It’s safe to say that the rollout of Trumpcare, the Republican plan to replace Obamacare, has not gone smoothly.
For all the complaints about how the 2010 Affordable Care Act has shaped American health care, the various stakeholders in the US health care system—from hospitals to physicians to retirees to insurance companies to nurses—have said they don’t like the GOP’s plan to fix it.
Indeed, it’s hardly clear what problem this bill, known as the American Health Care Act, fixes. The current health care system has been criticized for not providing affordable options to middle-class purchasers of individual health insurance plans. But the Republican plan to replace subsidize marketplaces with refundable tax credits would shift costs to consumers in 48 US states, often by thousands of dollars, according to a Center on Budget and Policy Priorities analysis, and lead to tens of millions of Americans losing insurance coverage. And even that is seen as too generous by conservatives in the House, who don’t want the government to have any role at all in subsidizing health insurance.
Meanwhile, some moderate Republicans in the Senate are questioning whether this plan will preserve the expansion of Medicaid coverage for the very poor that has helped bolster health outcomes and rural hospitals. And their newly installed president promised expansions of affordable coverage to all Americans while out on the campaign trail.
Indeed, despite the political promises to end Obamacare, the story today is the story of the last six years Americans have spent waiting for the latter half of the Republican “repeal and replace” plan. The party doesn’t agree on a health care agenda because it simply doesn’t agree about whether the government has any role at all.

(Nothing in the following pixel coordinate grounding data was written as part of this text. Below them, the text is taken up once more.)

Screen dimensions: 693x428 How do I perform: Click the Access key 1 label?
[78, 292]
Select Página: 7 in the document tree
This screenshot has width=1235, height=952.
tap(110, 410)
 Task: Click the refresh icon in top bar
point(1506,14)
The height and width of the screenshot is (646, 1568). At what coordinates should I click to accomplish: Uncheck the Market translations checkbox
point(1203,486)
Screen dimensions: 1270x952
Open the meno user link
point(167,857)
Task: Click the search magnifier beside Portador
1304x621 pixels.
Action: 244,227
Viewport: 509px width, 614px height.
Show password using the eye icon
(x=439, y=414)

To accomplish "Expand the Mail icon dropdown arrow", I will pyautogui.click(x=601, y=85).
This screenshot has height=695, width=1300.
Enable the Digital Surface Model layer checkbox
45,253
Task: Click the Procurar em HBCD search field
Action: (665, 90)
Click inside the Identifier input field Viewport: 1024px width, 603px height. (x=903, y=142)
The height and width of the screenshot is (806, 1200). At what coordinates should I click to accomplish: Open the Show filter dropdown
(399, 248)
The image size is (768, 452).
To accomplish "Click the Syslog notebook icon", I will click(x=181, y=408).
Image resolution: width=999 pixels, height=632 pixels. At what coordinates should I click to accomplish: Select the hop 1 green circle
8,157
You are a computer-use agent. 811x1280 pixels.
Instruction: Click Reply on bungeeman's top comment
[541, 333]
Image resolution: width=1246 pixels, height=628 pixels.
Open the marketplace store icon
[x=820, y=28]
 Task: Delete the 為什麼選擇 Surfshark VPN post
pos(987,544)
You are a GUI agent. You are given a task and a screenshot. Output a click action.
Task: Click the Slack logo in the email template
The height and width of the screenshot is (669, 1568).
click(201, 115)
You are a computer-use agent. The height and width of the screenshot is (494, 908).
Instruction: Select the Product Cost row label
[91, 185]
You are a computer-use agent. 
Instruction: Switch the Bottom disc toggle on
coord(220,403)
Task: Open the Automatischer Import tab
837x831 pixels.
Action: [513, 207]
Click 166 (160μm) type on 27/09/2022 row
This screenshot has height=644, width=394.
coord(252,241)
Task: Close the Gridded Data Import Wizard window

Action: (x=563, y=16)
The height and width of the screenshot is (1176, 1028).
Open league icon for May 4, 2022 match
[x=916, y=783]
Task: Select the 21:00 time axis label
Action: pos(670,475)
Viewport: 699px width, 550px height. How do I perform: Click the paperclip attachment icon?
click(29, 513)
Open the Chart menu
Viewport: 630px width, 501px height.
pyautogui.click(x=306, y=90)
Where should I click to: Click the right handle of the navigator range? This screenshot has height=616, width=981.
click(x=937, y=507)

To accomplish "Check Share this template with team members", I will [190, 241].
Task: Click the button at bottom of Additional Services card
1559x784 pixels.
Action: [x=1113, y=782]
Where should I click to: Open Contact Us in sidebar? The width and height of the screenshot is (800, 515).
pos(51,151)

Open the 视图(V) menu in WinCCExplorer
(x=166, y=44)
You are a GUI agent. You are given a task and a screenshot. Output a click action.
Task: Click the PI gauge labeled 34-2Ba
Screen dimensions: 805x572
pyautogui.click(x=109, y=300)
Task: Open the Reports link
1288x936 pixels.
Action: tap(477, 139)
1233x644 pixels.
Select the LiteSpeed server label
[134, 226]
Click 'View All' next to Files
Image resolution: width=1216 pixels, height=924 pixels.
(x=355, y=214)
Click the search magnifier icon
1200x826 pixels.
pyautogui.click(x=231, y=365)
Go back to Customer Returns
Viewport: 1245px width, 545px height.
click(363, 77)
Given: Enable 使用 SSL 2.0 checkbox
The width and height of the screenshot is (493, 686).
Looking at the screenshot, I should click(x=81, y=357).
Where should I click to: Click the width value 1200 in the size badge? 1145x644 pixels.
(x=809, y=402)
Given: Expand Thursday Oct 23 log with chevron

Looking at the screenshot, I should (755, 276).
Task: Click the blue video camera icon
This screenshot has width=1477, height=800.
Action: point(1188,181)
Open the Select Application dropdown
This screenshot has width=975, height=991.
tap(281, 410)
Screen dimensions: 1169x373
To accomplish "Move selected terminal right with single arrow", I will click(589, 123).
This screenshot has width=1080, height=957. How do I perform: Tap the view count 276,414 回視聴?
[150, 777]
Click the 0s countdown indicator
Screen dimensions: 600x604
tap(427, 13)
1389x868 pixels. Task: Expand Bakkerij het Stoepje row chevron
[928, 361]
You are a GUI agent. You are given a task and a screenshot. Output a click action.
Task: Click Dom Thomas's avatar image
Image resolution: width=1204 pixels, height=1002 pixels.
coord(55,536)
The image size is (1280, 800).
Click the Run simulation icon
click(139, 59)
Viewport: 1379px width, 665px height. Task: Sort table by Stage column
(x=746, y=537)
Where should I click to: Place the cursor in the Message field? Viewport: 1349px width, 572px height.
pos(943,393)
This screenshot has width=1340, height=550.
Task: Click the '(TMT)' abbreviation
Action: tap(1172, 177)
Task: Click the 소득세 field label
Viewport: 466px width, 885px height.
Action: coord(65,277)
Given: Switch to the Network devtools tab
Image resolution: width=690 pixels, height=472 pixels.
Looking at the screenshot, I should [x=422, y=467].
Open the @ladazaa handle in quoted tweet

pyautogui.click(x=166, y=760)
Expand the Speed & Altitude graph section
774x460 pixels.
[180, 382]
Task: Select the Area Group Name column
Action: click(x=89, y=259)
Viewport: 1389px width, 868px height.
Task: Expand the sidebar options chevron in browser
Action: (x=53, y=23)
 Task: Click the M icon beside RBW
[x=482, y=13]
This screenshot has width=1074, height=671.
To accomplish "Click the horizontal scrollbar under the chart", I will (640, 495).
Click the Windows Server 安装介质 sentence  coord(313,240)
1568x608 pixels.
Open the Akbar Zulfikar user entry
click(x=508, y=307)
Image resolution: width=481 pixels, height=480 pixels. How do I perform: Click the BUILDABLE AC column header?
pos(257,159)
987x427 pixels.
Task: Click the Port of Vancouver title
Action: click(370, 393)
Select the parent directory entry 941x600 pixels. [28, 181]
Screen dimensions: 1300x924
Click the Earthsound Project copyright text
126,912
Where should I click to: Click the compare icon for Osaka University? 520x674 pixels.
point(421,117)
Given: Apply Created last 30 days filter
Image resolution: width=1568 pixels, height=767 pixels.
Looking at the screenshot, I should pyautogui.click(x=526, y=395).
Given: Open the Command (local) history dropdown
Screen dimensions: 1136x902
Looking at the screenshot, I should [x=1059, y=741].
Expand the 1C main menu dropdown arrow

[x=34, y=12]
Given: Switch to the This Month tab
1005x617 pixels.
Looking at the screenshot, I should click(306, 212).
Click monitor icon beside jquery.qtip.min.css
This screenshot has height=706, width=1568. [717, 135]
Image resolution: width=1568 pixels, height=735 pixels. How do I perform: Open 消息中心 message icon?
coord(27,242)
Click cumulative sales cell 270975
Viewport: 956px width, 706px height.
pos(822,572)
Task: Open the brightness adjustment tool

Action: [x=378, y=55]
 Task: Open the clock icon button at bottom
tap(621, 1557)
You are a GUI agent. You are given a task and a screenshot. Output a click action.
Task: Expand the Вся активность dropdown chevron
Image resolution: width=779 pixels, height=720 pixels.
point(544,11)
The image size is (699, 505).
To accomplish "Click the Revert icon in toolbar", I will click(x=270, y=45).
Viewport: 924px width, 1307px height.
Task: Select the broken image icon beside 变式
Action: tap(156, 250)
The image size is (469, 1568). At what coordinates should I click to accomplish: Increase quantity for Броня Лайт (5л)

What they do agree on, however, is the importance of passing tax cuts. And what this bill, ostensibly intended to improve health care, does above all is tee up massive tax cuts for the wealthiest Americans.
A little Congressional trick called budget reconciliation
The challenge facing any effort to pass a large tax cut is that most controversial legislation must be passed by a supermajority (60) of lawmakers in the Senate. Just two moderate Republican senators would need to defect—a Susan Collins or a Rob Portman, say—to scuttle any big piece of legislation.
That is, unless lawmakers use a tool called budget reconciliation. That parliamentary procedure allows certain financial bills to pass by a simple majority of 50 plus one, in order to facilitate tricky budget legislation. Precisely because it is such a powerful tool, various rules prevent it from being used to change too much policy or, and this is important, increase US borrowing beyond the next 10 years.
The Affordable Care Act was passed through a reconciliation measure for a similar reason, mainly the political pressure on US senators to vote against such a major change in policy. The key is that it was fully paid for, thanks to various tax hikes and spending measures; technically, Americans have yet to borrow a dime to finance Obamacare. But if your reconciliation bill isn’t revenue-neutral, like a tax cut, it will have to sunset in 10 years.
This is how former US president George W. Bush passed his massive tax-cut package in the first term of his presidency, and why it expired in 2013, setting up a massive fiscal showdown as Democrats attempted—and ultimately were able—to roll back some of the tax cuts on the wealthy.
But Ryan and this generation of Republicans aim to avoid the fate of the Bush tax cuts. To do so, they’ll need to pass a reconciliation bill that is largely revenue-neutral. How will they get there with a plan to cut as much as $2.4 trillion in taxes over the next decade?
The expected approach is gaming the scores. And this year, Republicans will have the opportunity to do it twice, saying they plan to use the tool to kill Obamacare and implement tax reform. By passing a reconciliation bill that repeals most of Obamacare’s big spending and its revenue-raising measures—like the surcharge on the wealthy to fund Medicaid expansion or a special tax on medical devices—while maintaining its cuts in Medicare, the bill would reduce expected revenue by $600 billion, without changing the deficit. That tax cut alone would be a big win. But it only tees up the next set.
“That in turn means that if Republicans bring a second reconciliation bill to cut taxes, they will be judged against a revenue baseline that is already $600 billion lower than expected,” is how Yuval Levin put it at National Review. ”And the second reconciliation bill, by providing some tax credits for insurance to lower-income people at the same time it enacted corporate and personal income-tax cuts, would improve the distribution tables of the Republican tax reform, making its benefits less skewed toward higher-income people.”
A “once-in-a-lifetime opportunity” for Republicans
It may seem that the $600 billion window won’t be enough to cover up $2.4 trillion worth of tax cuts. But another change that Republicans have put in place will give them just enough wiggle room. Under the Republican Congress, bills can now be scored based on their “dynamic effects”—how they would change the economy, and thus the amount of revenue earned by the government. Dynamic scores of tax cuts can generate major gains if the people doing them assume that the cuts will goose economic growth. Some conservative groups estimate that the $2.4 trillion tax cut will actually cost just $200 billion to $450 billion—just enough to squeak in without a sunset provision.
Ryan has been telling his colleagues that this is a “once-in-a-lifetime opportunity.” He’s likely right about that. But voters and lawmakers alike should carefully examine what this opportunity entails.